Pendurei-os novamente atrás da porta do aposento. Ficaram intocáveis.
Tomar um lanche
nas tardes entre longas horas de estudos era um prazer para todos. Mas para
mim, um tormento. Religiosamente, todos éramos
chamados às 15 horas na cozinha para bebericar um café, ou café com
leite, e algum comestível (pão, biscoito, bolo). Meu tormento ocorria porque
exatamente no horário passava lá em baixo e parava em seguida, na avenida, bem
em frente à praça de esportes, a jardineira da Vila de Coluna. A tal jardineira
era o retrato do chamado “cata-jecas” de São Sebastião, que tinha o porta-malas
no teto e entre os objetos sobressaía o infalível balaio de galinhas. Juquita
apenas cutucava com vara curta e Zélia se desmanchava de rir: “Olha, a
jardineira de São Sebastião chegou!” Bastava isso para que eu rangesse os
dentes e ficasse entalado com uma resposta silenciosa. Quem me salvou um dia
foi o Silvestre que, me perguntou na presença dele: “Por que você não pergunta a ele se Santo Antônio tem
jardineira?”
Vivia pensando
comigo: puxa vida! Por que será que o esse moço me odeia tanto? Não encontrava
explicações. Se tenho tantos amigos, por que Juquita não gosta de mim? Certa
vez lhe perguntei isto: “Juquita, por que você não me larga o pé?” E pensei em
chamar-lhe para uma briga corporal. Mas como? Eu era franzino, fraquinho
demais, um tampinha, ele um espicho de gente, apenas um ano mais velho que eu,
mas de corpo bem esticado, como todos os filhos do muito alto Seu Altas. Eu queria brigar também com Maria
Zélia, mas ela nada dizia, apenas cochichava com o seu primo e era a plateia
infalível dele, deleitava com as chacotas do impertinente.
Um dia chegou um
moço que trabalhava com um irmão mais velho do Juquita, o Altamirano. Acho que
o nome dele era Geraldo. Ele ficou uns dias na casa do Silvestre e Zezé
para fazer uma cirurgia das amígdalas.
Ele me prometeu: “No dia que for embora eu conto para você um caso do Juquita e
você vai acabar com ele”. Acabar com ele era o que eu mais desejava. Então, chegou o dia, Geraldo estava operado e
pronto para ir embora.

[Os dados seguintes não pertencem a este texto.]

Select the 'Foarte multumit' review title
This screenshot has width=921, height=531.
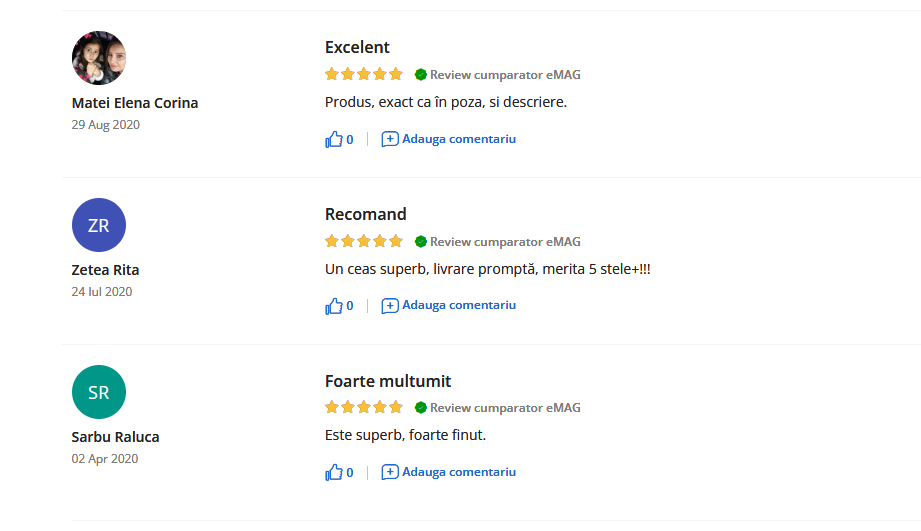point(388,381)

Antes de pegar o ônibus para o arraial de Goiabas, me
chamou num canto, soprou um nome, partiu e pediu que não contasse quem foi que
me passou o tal segredo. E partiu. Guardei a revelação que nem tanta graça
assim tinha, mas já que ele odiava, resolvi aplicar a receita. Esperei o
momento certo das gozações intensas e diárias. Que se repetiam todos os dias.
Pois, então, enchi
a boca para soltar aquele palavrão detestado pelo moço que me odiava: “Juquita Brusaaaaaaaa!” Brusa assim grafado com “r” e não “l”, bem ao estilo dos
apelidos vindos da roça. Esse veio das grotas do Inhô das Pintas. E Juquita
apenas rangeu os dentes e continuou me chateando.
No ano seguinte,
mudei de pensão. Mas juro que não foi por causa do Juquita. Consegui me
acostumar com ele até que, depois de muito tempo, tudo mudou. Somos amigos e fim
de papo, graças a Deus. Na vida tudo passa. E olhem: Juquita virou um adulto, de tão bom que é tem cara de sono.